The concern about changing a value won't matter if you do this robustly and fundamentally understand OOXML. Start with the notion of runs of text in paragraphs: w:t, w:r and w:p.

Eric White has written extensively on OOXML in general and even transforming it to HTML specifically. See Transforming Open XML WordprocessingML to XHtml for excellent articles and examples.

ruffin
  • 16,507
  • 9
  • 88
  • 138
kjhughes
  • 106,133
  • 27
  • 181
  • 240
0

I have done this with the older Word XML output. I did some study comparing the old Word XML with the new docx format. They are very, very similar. The fact that docx is a multi-file archive is not a problem for me, because I use Saxon XSLT running in java and I can use jar file URLs to open the word/document.xml file and from there get to all the other files with the document() XPath function.

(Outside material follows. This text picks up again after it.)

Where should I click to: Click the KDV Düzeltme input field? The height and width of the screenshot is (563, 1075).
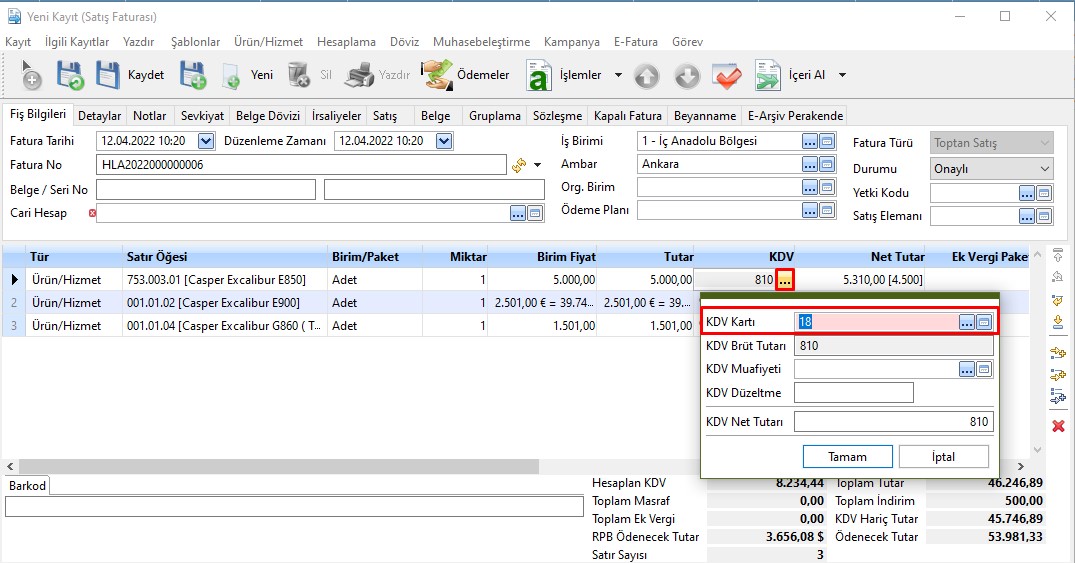pyautogui.click(x=853, y=392)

I have found the trick to be to just cut to the chase, by extracting just what you need, essentially paragraphs, tables also convert pretty straight-forwardly to HTML tables. Use Style names and turn them into CSS. I demand that my source documents are built with Styles, and when it's just formatting bold, italics, font size, stuff like that, then I will not try to preserve all that exactly. I care about content, and HTML formatting can be rather different.

So, this is all fairly doable with XSLT, especially the old Word XML.

However, with docx there is one major loss of a really useful feature: the wx namespace. Especially:

  • w:listPr/wx:t/@wv:val -- which gives you the section heading numbering strings for numbered sections
  • wx:sub-section -- which you can transform to <div> elements to have nested sections instead of a flat list of headings and paragraphs.

I find particularly the reconstruction of the section numbers an immensely hard task if I want to do it correctly. The principles are described in Wordprocessing Numbering, Levels & Lists, the principle is not hard to understand. But it is pretty hard to implement, as you have to chase through levels of styles and w:basedOn parent styles, concrete number formats, abstract number formats, until you really gather the number format, and then you also must keep track of the counting of all the levels so that you have the numbers for each level that then you format.

I have done this sort of inheritance scheme in XSLT, it is even fun to do, but it is hard and would take me several days, time which I don't have.

The recovery of the nesting levels (wx:sub-section) is also non-trivial, and you have to sort of break out of normal XSLT workflows to make that happen. I have done such things too, but it's another few days I'd need to invest.

I often wonder when people say "oh, that wx namespace has been dropped, because the developers understand that it is redundant", yeah, but I doubt most of the people who say that so lightly have ever done these transformations.

I think docx is designed to be obtuse so that most of us foot-soldiers are intimidated and that the software companies like Microsoft and that Aspex Words, etc. stuff has a market share for bulky Windows-only dependent licensed software packages.

Gunther Schadow
  • 1,490
  • 13
  • 22
0

You can also use pandoc - https://pandoc.org - it converts from docx to other formats.

ManuelGomes
  • 159
  • 1
  • 1
  • 6